The more worrisome comment is one from Victor Stinner, when he did not know whether a change was intentional or not. https://bugs.python.org/msg296422. That showed a real disconnect between code, and spec. And a parsing library should be able to help with that, provided it is implemented correctly. So, I think we are in agreement in that regard.

>>>
>>> Validation of the URL would reject the URL before the parsing happens
>>> in this case. Was that the case?
>>
>> Sorry, can you elaborate on that? How do you validate a URL without
>> attempting to parse it? You're surely not talking about looking it up in
>> a whitelist are you?
>
> I was thinking about ensuring the the characters in the url are from the subset that is allowed. \n is not allowed for example. Yes agree you have a try to parse it.

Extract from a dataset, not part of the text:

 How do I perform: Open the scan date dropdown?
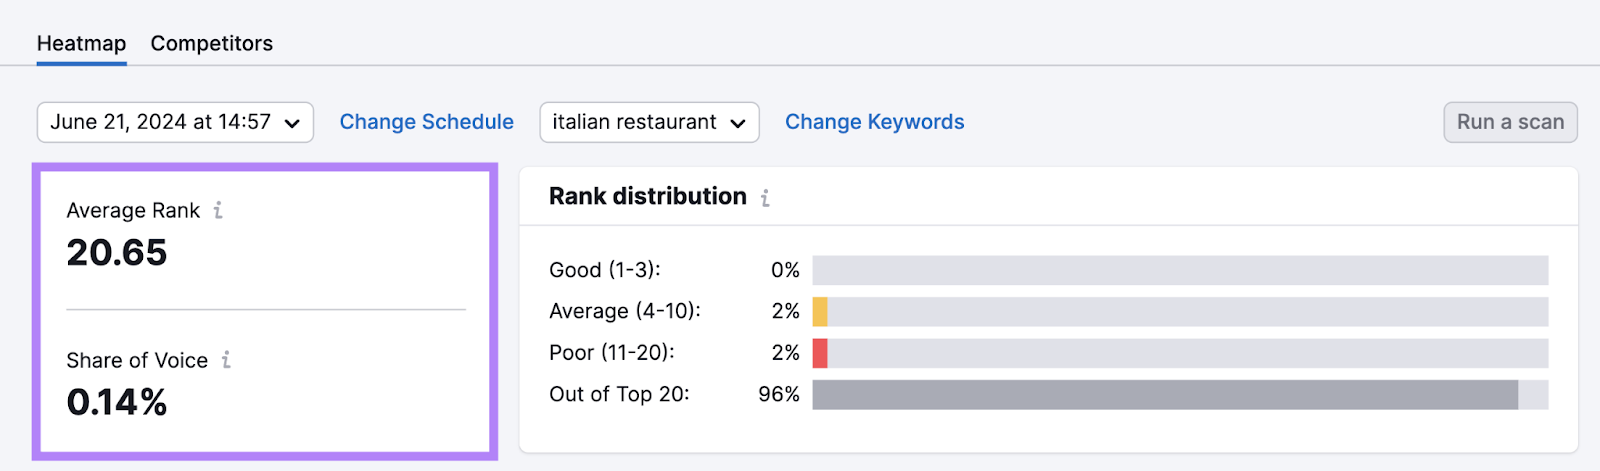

For a spec that has different sets of restricted characters for different parts, that kind of prevalidation doesn’t seem like it would get you very far. At least a priori, if there are attacks that involve using illegal characters in the netloc or the path or the scheme or whatever, they could just as easily be characters that are legal elsewhere in the URL as characters that happen to not be  legal anywhere.

Yes, absolutely. For simple cases, I just don't see how string.split, or re.match can be brushed aside. But more complex cases, proper parsing will certainly help with validation.

FYI, my current proof of concept parser is at ~300 lines of code, with debugging trace support. Other than performance (which I don't intend to tackle in my library very soon), is there any other concern that I have missed? At the moment, I am still of the opinion that the goal raised in this thread is very attainable, and should be considered.